How does backward work for EmbeddingBag?

iaagi · November 19, 2020, 3:54am

Let’s assume we have

params = torch.cuda.FloatTensor(16384, 256).cuda()
table = nn.EmbeddingBag.from_pretrained(params, sparse=True)
table.requires_grad_(True)
idx = torch.randint(low=0, high=16384,size=(8192, 64), dtype=torch.int64).cuda()
ugrad = torch.cuda.FloatTensor(8192, 256)
tmp = table(idx)
tmp.backward(ugrad)

I assume calling the backward should behave as follows:

Read the upstream gradient (8192 x 256 x 4 (Bytes) = 8.3 MB read.)
Write the corresponding gradient value for each element of embedding bag that is looked up. Hence, 8192 x 64 x 256 x 4 (Bytes) = 536 MB write.

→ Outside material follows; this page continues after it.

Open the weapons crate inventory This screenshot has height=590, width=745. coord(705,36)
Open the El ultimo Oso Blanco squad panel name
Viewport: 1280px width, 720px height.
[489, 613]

However, looking at the behavior of the function in Nsight suggests that my understanding is not accurate. In the profiler running the backward launches 2 major kernels:

indexSelectLargeIndex that reads 12 MB and writes 516 MB - similar to what I expect.
unrolled_elementwise_kernel that reads 539 MB and writes 539 MB - I’m confused what this kernel does.

I would appreciate it if someone could shed some light on how backward on embedding_bag operates and where these numbers come from.

Thank you!

albanD · November 19, 2020, 2:55pm

Hi,

I am not a specialist of EmbeddingBag but from what I remember, the default will perform averaging on common entries. So that second kernel would correspond to the backward of that averaging no?

iaagi · November 19, 2020, 8:15pm

Thank you @albanD for your response.
I think the first kernel corresponds to the averaging. That’s why it reads a rather small amount of data (upstream gradients) and writes a large amount of data (gradient values w.r.t to the all of the vectors whose average was computed).